◆ Instructions for the task
Retype the data below, every word of it, exactly.

◆ Dataset entries
○ ○ ○ ○

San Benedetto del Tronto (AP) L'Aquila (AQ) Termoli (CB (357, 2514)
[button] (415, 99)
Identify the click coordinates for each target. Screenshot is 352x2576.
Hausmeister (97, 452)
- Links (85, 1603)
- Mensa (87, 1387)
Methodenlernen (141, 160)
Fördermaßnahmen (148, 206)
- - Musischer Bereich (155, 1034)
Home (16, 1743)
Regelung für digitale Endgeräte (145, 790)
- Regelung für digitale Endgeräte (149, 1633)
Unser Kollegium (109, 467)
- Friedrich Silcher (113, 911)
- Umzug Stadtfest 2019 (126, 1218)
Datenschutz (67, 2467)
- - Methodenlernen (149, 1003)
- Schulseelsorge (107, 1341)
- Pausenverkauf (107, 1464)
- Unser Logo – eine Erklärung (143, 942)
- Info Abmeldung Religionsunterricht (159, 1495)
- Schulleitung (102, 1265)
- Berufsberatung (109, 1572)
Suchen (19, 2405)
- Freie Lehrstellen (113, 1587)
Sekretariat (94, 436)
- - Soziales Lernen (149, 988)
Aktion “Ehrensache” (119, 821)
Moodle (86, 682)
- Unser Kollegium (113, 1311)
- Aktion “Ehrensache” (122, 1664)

○ ○ ○ ○

◆ Final answer
San Benedetto del Tronto (AP) L'Aquila (AQ) Termoli (CB (357, 2514)
[button] (415, 99)
Identify the click coordinates for each target. Screenshot is 352x2576.
Hausmeister (97, 452)
- Links (85, 1603)
- Mensa (87, 1387)
Methodenlernen (141, 160)
Fördermaßnahmen (148, 206)
- - Musischer Bereich (155, 1034)
Home (16, 1743)
Regelung für digitale Endgeräte (145, 790)
- Regelung für digitale Endgeräte (149, 1633)
Unser Kollegium (109, 467)
- Friedrich Silcher (113, 911)
- Umzug Stadtfest 2019 (126, 1218)
Datenschutz (67, 2467)
- - Methodenlernen (149, 1003)
- Schulseelsorge (107, 1341)
- Pausenverkauf (107, 1464)
- Unser Logo – eine Erklärung (143, 942)
- Info Abmeldung Religionsunterricht (159, 1495)
- Schulleitung (102, 1265)
- Berufsberatung (109, 1572)
Suchen (19, 2405)
- Freie Lehrstellen (113, 1587)
Sekretariat (94, 436)
- - Soziales Lernen (149, 988)
Aktion “Ehrensache” (119, 821)
Moodle (86, 682)
- Unser Kollegium (113, 1311)
- Aktion “Ehrensache” (122, 1664)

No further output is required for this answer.